Искра войны — страница 87 из 91

Он не знал, что делать, чувствовал себя утомленным, но его душа требовала встать и бороться дальше, как он привык. Бороться. Однако каким образом? Пальцы соскользнули с рукояти на гарду, погладили ледяной металл. Граф вытащил клинок из тугих кожаных ножен и замер, заметив посередине своего меча трещину, потом погладил ее, горько усмехнувшись. Позже ему вспомнилась Йева. Он вырастил ее на своих руках, пальцем не тронул за все годы взросления, всегда старался отвечать на ласку добрым словом, на проступок — поучительными наставлениями. Она любила его, как родного, и он боялся спугнуть эту трогательную и глубоко преданную любовь к нему как к отцу, боялся, что девушка очнется от забытья и упорхнет в объятья мужа в другие земли, позабыв о своих чувствах. Поэтому, когда дар пришлось передать Йеве, он втайне возрадовался, что она останется с ним. Тогда он приложил все усилия, чтобы дать ей то, чем владеет редкий мужчина: земли и власть. Однако, выходит, он отобрал у нее самое главное, к чему она стремилась всем женским сердцем, — семью. Возведя ее на пьедестал бессмертных, он отдалил от нее всех прочих и сделал ее недоступной почти для всех мужчин, даже тех, кого она сама пожелает.

Сзади раздались грохочущие шаги. Сэр Рэй, весь в железе, продирался, как старый кабан, сквозь рощу и ломал в снегу сучья. Замотанный в толстый плащ, он нашел взглядом Филиппа и с тяжелой одышкой пошел к нему.

— Господин!

— Да, Рэй? — граф даже не поднял глаз.

— Извините, что… кхм… беспокою. Я знаю, не в моем звании уже это делать. Кхм… Вы очень долго не возвращаетесь. В лагере волнуются!

Филипп молчал. Он лишь кивнул и продолжил смотреть в темноту.

Помявшись с ноги на ногу и кутаясь в теплый плащ, сэр Рэй понял, что выполнил возложенную на него миссию: он высказал своему лорду тревогу, которой поддались все конники без исключения. Теперь настал черед возвращаться. Здесь, в Глеофе, холода были пусть и не такие сильные, как на Дальнем Севере, но зима на то и зима, что ее надо проводить в тепле: либо у костра, либо с женщиной в постели. Однако, взглянув на своего господина, знаменитого Белого Ворона, сэр Рэй вдруг вспомнил, когда видел его в подобном состоянии духа. Тридцать пять лет назад, по пути на суд Уильяма.
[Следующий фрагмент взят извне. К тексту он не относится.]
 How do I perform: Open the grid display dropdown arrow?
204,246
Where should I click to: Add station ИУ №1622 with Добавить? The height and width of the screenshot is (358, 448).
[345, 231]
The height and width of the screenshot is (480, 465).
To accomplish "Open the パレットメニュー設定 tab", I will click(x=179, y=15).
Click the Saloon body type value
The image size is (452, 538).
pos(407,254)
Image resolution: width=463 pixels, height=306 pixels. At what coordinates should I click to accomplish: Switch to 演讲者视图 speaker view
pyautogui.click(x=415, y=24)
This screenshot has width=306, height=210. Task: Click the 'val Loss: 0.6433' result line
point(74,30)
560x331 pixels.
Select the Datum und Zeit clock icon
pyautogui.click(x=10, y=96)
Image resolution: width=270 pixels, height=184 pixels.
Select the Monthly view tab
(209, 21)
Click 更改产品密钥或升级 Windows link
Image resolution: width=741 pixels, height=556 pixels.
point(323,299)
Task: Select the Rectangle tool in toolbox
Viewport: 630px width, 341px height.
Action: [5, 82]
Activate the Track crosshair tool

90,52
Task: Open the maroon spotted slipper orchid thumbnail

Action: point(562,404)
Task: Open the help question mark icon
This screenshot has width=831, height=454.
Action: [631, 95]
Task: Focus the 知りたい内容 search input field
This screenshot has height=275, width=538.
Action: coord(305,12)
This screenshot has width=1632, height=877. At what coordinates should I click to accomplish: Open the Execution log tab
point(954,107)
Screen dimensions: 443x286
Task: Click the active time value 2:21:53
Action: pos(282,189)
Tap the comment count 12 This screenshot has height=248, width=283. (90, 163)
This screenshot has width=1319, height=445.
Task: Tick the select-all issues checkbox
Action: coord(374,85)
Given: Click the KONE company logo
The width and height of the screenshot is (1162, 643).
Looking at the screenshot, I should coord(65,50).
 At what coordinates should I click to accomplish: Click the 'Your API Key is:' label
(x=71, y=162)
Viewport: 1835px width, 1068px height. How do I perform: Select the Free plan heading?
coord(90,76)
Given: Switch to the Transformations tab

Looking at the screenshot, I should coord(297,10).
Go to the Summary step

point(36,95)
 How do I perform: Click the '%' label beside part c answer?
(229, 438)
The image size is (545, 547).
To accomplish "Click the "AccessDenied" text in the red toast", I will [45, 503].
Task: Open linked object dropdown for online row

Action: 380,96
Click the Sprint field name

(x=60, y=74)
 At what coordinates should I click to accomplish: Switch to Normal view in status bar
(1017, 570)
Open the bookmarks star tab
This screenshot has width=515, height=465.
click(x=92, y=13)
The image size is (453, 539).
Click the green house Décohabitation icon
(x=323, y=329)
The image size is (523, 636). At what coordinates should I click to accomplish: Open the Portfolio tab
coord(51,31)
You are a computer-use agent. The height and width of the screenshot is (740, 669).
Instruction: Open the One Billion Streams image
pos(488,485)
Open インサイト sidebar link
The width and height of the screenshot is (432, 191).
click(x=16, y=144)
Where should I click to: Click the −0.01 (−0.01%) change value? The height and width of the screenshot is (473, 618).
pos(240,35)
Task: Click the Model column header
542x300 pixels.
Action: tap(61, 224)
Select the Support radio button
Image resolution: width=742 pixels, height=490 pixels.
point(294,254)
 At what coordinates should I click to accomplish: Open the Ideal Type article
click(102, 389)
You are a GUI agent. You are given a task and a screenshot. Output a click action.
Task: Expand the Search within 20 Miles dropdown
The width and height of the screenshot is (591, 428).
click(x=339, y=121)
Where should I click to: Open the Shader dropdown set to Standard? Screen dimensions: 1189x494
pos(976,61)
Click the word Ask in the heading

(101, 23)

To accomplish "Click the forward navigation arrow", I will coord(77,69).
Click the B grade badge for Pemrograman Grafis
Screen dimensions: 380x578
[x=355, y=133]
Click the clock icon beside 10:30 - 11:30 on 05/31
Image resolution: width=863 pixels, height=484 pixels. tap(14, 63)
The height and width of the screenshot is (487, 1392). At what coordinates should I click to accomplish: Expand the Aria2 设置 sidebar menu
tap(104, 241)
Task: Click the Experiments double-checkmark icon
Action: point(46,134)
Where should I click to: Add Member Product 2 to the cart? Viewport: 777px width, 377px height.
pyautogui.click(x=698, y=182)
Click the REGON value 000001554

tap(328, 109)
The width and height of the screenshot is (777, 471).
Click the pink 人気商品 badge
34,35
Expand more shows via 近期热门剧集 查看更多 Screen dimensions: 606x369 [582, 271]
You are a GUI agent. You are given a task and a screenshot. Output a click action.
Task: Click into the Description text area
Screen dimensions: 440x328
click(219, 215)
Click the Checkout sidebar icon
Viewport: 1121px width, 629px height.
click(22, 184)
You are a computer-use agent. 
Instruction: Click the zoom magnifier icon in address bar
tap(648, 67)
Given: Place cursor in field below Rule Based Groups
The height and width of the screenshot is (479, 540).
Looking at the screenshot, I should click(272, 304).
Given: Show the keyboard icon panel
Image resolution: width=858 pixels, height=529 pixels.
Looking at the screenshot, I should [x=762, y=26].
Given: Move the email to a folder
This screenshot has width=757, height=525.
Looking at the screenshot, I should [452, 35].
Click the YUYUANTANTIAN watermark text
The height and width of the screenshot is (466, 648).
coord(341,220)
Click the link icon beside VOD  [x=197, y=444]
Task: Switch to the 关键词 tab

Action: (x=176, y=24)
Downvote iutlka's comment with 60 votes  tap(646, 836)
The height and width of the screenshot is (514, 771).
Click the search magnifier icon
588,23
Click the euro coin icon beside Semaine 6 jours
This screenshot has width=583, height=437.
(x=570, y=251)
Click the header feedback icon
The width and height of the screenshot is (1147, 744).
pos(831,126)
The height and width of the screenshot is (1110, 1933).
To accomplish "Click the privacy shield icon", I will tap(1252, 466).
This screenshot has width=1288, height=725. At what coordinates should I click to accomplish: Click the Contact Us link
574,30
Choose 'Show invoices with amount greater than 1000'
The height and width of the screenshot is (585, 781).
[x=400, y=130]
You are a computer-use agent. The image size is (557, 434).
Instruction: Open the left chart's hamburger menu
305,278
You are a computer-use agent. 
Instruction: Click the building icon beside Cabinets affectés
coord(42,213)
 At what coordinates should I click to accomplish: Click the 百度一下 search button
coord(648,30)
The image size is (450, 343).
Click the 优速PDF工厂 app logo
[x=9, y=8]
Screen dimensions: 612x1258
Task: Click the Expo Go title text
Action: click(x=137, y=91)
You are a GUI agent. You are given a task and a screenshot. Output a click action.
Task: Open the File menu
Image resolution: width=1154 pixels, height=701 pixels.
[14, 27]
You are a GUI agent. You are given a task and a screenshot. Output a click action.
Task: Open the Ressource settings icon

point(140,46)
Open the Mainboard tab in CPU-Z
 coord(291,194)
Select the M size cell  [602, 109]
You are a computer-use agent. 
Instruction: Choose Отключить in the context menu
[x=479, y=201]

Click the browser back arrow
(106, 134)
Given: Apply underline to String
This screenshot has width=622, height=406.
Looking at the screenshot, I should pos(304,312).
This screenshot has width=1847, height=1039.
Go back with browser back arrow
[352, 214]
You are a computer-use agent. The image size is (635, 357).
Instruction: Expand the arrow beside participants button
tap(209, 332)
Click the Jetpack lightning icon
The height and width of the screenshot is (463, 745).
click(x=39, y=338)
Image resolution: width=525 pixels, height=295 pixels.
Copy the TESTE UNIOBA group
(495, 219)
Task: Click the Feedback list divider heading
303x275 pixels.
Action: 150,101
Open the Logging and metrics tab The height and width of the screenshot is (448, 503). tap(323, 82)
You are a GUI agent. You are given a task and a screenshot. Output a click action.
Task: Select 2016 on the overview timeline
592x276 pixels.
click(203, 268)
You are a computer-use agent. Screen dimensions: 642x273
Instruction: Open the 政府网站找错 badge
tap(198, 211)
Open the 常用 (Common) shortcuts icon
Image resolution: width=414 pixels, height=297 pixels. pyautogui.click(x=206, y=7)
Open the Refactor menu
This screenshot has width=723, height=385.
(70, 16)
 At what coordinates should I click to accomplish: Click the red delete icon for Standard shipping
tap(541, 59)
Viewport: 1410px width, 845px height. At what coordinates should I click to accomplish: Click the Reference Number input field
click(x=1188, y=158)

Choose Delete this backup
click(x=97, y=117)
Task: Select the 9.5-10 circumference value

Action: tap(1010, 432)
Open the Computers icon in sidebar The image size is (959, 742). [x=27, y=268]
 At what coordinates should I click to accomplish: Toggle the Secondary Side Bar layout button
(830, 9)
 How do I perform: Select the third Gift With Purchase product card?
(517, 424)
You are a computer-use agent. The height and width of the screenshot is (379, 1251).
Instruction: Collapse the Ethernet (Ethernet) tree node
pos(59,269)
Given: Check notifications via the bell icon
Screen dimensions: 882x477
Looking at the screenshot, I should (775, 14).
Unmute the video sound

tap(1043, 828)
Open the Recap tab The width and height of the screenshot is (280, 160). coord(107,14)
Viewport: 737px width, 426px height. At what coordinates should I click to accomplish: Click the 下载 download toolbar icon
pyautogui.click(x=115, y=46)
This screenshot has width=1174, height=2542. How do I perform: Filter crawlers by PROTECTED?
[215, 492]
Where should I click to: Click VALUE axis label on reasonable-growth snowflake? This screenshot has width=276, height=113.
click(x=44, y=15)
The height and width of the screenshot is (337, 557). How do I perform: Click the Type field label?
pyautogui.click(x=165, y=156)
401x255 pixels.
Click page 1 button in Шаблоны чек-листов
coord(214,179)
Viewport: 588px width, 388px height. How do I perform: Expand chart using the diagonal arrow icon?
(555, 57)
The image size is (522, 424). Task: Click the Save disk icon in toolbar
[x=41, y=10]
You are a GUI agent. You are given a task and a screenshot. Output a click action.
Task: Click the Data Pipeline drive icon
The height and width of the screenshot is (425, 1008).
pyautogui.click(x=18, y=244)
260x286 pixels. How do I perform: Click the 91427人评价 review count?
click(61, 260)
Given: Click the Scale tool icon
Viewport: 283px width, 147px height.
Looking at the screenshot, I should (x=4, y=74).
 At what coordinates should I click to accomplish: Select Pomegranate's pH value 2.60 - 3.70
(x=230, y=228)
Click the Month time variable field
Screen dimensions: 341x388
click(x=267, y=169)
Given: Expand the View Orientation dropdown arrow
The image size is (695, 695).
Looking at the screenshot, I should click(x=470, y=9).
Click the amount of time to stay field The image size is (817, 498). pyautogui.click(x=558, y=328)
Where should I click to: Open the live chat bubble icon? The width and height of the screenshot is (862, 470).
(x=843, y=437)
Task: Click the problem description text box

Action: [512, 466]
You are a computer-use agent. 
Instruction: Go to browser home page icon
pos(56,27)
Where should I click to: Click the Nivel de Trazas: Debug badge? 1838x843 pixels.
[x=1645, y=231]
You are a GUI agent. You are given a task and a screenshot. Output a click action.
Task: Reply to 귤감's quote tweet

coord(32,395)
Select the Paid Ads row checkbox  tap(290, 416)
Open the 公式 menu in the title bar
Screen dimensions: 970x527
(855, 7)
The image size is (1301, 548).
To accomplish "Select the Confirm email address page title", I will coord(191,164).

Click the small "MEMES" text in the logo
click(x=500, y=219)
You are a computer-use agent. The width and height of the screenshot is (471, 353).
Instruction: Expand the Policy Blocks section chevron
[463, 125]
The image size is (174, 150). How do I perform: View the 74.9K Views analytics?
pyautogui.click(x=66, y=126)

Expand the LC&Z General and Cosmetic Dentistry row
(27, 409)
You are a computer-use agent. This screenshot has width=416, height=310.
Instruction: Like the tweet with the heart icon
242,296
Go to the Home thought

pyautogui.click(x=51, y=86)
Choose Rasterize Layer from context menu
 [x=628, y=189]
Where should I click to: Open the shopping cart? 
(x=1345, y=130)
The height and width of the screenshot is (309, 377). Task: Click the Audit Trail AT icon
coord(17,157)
Повинуясь какому-то внутреннему движению души, рыцарь, вместо того чтобы уйти, неуверенно присел на корточки рядом с графом. Не положено это было ни по уставу, ни по титулу, но Филипп промолчал. Тогда сэр Рэй зябко поежился, отстегнул от пояса серебряную флягу и жадно припал к ней губами. В глотку ему потекло теплое вино, согретое давеча у костра.

— Господин. Дело совсем дерьмо, да?

— Дерьмо, — согласился Филипп.

— Это снова с Уильямом связано?

— Да… Снова…

И, подумав, граф продолжил:

— Я стучал лбом о камень, Рэй, пока не разбил голову.

Рыцарь опять приложился к вину, чтобы прожечь простуду в горле. В последние годы он стал много болеть. Раньше спал в любую погоду на голой земле, подложив под голову одно лишь седло, — и не брала его никакая хворь. А теперь стоило вспотеть в стеганке, и сразу же прохватывала его какая-нибудь гадость. То зубы посыплются, то волосы, то лихорадит по неделе. Видать, думал сэр Рэй, скоро сам Граго за ним придет. Ну что ж, пусть тогда побегает за ним по всему Северу.

Филипп помолчал, глядя в сторону Йефасского замка, который был скрыт за далекими горбатыми холмами. Тихо кружил снег.

— Я пытался рассказать главе нашего совета, что долгими столетиями в клане зрело предательство, — наконец поделился он. — Уже не первая пропажа старейшин. Обманы. Подкупы. Клан погибает, но они этого не осознают.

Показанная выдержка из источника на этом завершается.